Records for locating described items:
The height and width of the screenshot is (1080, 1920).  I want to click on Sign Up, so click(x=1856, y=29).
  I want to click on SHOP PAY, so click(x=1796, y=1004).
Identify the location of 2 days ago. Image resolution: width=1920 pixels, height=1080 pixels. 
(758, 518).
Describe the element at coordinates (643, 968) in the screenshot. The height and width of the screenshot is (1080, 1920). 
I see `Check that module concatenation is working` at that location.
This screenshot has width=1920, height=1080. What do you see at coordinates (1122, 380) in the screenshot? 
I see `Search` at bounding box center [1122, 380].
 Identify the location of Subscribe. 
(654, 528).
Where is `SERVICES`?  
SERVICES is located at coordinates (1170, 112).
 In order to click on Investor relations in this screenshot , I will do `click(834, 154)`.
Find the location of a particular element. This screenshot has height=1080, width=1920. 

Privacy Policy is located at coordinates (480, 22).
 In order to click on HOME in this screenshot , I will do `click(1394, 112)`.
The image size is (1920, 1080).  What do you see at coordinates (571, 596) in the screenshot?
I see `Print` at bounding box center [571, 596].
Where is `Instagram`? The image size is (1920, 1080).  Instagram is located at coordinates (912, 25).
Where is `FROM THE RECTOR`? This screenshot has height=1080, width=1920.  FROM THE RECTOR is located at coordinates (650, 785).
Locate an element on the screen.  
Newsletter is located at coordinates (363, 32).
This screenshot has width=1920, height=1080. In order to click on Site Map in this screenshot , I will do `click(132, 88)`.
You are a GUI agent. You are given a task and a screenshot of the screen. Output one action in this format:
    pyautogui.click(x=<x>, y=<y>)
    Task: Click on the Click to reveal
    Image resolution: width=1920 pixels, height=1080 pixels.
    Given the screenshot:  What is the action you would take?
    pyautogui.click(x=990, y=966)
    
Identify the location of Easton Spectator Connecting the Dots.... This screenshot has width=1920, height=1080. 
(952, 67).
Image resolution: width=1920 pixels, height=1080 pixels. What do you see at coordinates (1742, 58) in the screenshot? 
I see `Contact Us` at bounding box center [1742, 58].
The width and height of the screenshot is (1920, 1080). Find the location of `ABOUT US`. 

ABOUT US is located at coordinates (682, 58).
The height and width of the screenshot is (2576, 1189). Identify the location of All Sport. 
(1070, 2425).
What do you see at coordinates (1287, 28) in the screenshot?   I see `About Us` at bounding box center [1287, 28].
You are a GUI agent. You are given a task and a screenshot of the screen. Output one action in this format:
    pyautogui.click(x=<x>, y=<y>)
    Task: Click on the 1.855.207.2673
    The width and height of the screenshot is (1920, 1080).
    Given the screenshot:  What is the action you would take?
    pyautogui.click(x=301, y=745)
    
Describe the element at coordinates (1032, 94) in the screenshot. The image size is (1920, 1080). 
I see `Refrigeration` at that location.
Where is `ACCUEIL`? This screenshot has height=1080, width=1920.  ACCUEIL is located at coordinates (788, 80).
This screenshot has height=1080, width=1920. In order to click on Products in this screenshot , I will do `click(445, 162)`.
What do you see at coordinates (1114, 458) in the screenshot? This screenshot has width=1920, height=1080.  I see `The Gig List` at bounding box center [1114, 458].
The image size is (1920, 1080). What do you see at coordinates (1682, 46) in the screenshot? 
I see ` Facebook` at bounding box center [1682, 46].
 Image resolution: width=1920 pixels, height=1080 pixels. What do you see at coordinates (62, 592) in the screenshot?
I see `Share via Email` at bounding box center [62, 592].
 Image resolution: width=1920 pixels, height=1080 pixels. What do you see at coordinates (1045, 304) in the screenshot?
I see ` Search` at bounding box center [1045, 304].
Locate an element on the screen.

**SET EXERCISE:**
Rewrite every line of the records above as a numbered list, skipping any blank lines.

**ANSWER TO THIS PROBLEM:**
1. The height and width of the screenshot is (1080, 1920).  I want to click on Sign Up, so click(x=1856, y=29).
2.   I want to click on SHOP PAY, so click(x=1796, y=1004).
3. Identify the location of 2 days ago. Image resolution: width=1920 pixels, height=1080 pixels. 
4. (758, 518).
5. Describe the element at coordinates (643, 968) in the screenshot. The height and width of the screenshot is (1080, 1920). 
6. I see `Check that module concatenation is working` at that location.
7. This screenshot has width=1920, height=1080. What do you see at coordinates (1122, 380) in the screenshot? 
8. I see `Search` at bounding box center [1122, 380].
9.  Identify the location of Subscribe. 
10. (654, 528).
11. Where is `SERVICES`?  
12. SERVICES is located at coordinates (1170, 112).
13.  In order to click on Investor relations in this screenshot , I will do `click(834, 154)`.
14. Find the location of a particular element. This screenshot has height=1080, width=1920. 
15. Privacy Policy is located at coordinates (480, 22).
16.  In order to click on HOME in this screenshot , I will do `click(1394, 112)`.
17. The image size is (1920, 1080).  What do you see at coordinates (571, 596) in the screenshot?
18. I see `Print` at bounding box center [571, 596].
19. Where is `Instagram`? The image size is (1920, 1080).  Instagram is located at coordinates (912, 25).
20. Where is `FROM THE RECTOR`? This screenshot has height=1080, width=1920.  FROM THE RECTOR is located at coordinates (650, 785).
21. Locate an element on the screen.  
22. Newsletter is located at coordinates (363, 32).
23. This screenshot has width=1920, height=1080. In order to click on Site Map in this screenshot , I will do `click(132, 88)`.
24. You are a GUI agent. You are given a task and a screenshot of the screen. Output one action in this format:
25.     pyautogui.click(x=<x>, y=<y>)
26.     Task: Click on the Click to reveal
27.     Image resolution: width=1920 pixels, height=1080 pixels.
28.     Given the screenshot:  What is the action you would take?
29.     pyautogui.click(x=990, y=966)
30. Identify the location of Easton Spectator Connecting the Dots.... This screenshot has width=1920, height=1080. 
31. (952, 67).
32. Image resolution: width=1920 pixels, height=1080 pixels. What do you see at coordinates (1742, 58) in the screenshot? 
33. I see `Contact Us` at bounding box center [1742, 58].
34. The width and height of the screenshot is (1920, 1080). Find the location of `ABOUT US`. 
35. ABOUT US is located at coordinates (682, 58).
36. The height and width of the screenshot is (2576, 1189). Identify the location of All Sport. 
37. (1070, 2425).
38. What do you see at coordinates (1287, 28) in the screenshot?   I see `About Us` at bounding box center [1287, 28].
39. You are a GUI agent. You are given a task and a screenshot of the screen. Output one action in this format:
40.     pyautogui.click(x=<x>, y=<y>)
41.     Task: Click on the 1.855.207.2673
42.     The width and height of the screenshot is (1920, 1080).
43.     Given the screenshot:  What is the action you would take?
44.     pyautogui.click(x=301, y=745)
45. Describe the element at coordinates (1032, 94) in the screenshot. The image size is (1920, 1080). 
46. I see `Refrigeration` at that location.
47. Where is `ACCUEIL`? This screenshot has height=1080, width=1920.  ACCUEIL is located at coordinates (788, 80).
48. This screenshot has height=1080, width=1920. In order to click on Products in this screenshot , I will do `click(445, 162)`.
49. What do you see at coordinates (1114, 458) in the screenshot? This screenshot has width=1920, height=1080.  I see `The Gig List` at bounding box center [1114, 458].
50. The image size is (1920, 1080). What do you see at coordinates (1682, 46) in the screenshot? 
51. I see ` Facebook` at bounding box center [1682, 46].
52.  Image resolution: width=1920 pixels, height=1080 pixels. What do you see at coordinates (62, 592) in the screenshot?
53. I see `Share via Email` at bounding box center [62, 592].
54.  Image resolution: width=1920 pixels, height=1080 pixels. What do you see at coordinates (1045, 304) in the screenshot?
55. I see ` Search` at bounding box center [1045, 304].
56. Locate an element on the screen.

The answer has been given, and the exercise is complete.